Expert Panel on Securities Regulation

Creating an Advantage in Global Capital Markets

Expert Panel on Securities Regulation in Canada Releases Final Report

News release
VANCOUVER, January 12, 2009

The Expert Panel on Securities Regulation, chaired by the Honourable Tom Hockin, P.C., today submitted its final report, including a draft Securities Act, to the Government of Canada.

The report reflects the findings of a ten-month work effort by the Expert Panel on how to improve the structure, content, and enforcement of securities regulation in Canada. The Expert Panel consulted with many Canadians, engaged experts domestically and internationally, and commissioned a series of research studies.

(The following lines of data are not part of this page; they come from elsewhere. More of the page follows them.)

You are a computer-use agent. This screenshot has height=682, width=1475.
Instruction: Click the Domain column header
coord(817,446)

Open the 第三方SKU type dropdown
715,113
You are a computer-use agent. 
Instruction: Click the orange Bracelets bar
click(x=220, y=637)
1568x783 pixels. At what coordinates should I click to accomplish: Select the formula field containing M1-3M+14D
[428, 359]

The report puts forward recommendations that would address many of the shortcomings of the current system of securities regulation while preserving its strengths.

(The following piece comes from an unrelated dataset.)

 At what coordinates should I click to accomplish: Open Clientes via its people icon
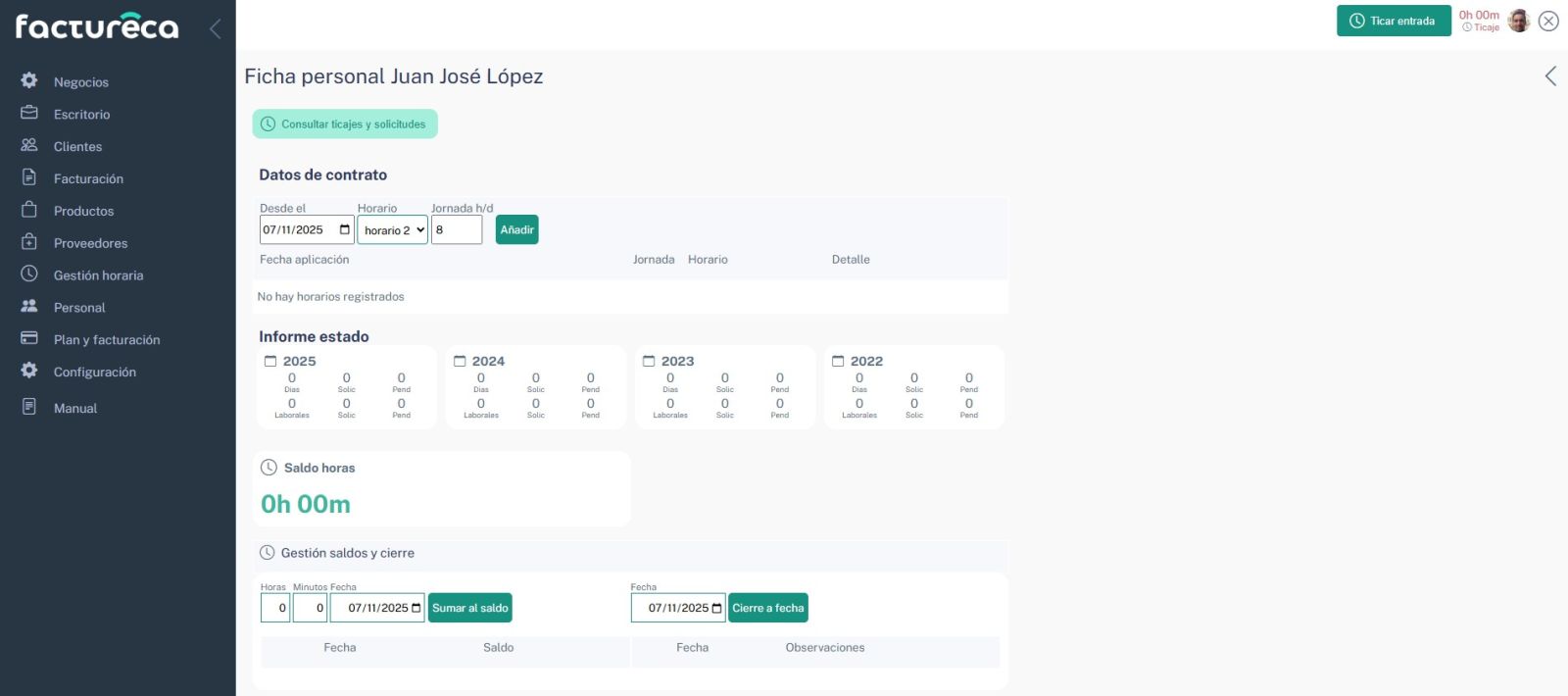click(29, 145)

The central recommendation is the establishment of a single securities regulator administering a single securities act for Canada. The Expert Panel’s recommended structure would provide clearer national accountability, reduce overlap and duplication, strengthen enforcement, and better serve the needs of investors. It would also maintain the high level of local service currently being provided and continue to meet the distinct needs of regional markets.

“We recognize and applaud the progress made by the provinces and territories over recent years to better coordinate and harmonize Canadian securities regulation, through initiatives like the passport system. However, the recent turmoil in capital markets has made it even clearer that Canada needs a single securities regulator that can move with greater speed alongside other domestic and international regulators to address financial instability,” said Mr. Hockin.

“Canada’s fragmented system of 13 regulators, none of whom are accountable for the stability of our national markets, is a serious shortcoming in Canada’s system of financial regulation. We will be much better positioned to collaborate and advocate domestically and internationally with a single securities regulator.”

A key issue for the Expert Panel was recognizing that previous studies had made similar recommendations for a single regulatory authority but without any visible sign of progress.

“Under the terms of our mandate, we were asked to provide a transition path to move Canada from where it is to where it must be. We recommend the provinces and territories willingly adopt a comprehensive securities act that would establish a single securities regulator for Canada. We believe the prevailing global financial environment makes a compelling case for doing so. If, after a reasonable period of time, a sufficient number of provinces and territories do not participate, we recommend the federal government proceed to offer market participants—issuers and registrants—the opportunity to join the new single national regime directly. Market participants have overwhelmingly supported the idea of a single regulator and this would provide them the opportunity and benefit of doing so.”

The report and draft Securities Act make a number of other recommendations to improve securities regulation. These include:

  • Establishing a single, comprehensive system to measure the performance of securities regulation in Canada to promote greater accountability;
  • Advancing a more principles-based approach to securities regulation to reduce unnecessary compliance costs, strengthen enforcement actions, and give Canada a competitive advantage;
  • Creating a small reporting issuer panel to examine opportunities on an ongoing basis to streamline reporting requirements and reduce compliance costs for small public companies in Canada;
  • Exploring opportunities to further develop risk-based securities regulation and tailor regulation to the size of public companies in Canada and the sector they operate in;
  • Promoting fairness in the adjudication of regulatory matters by establishing an independent adjudicative tribunal; and
  • Establishing an investor panel and an investor compensation fund to better serve the needs of investors in securities regulation.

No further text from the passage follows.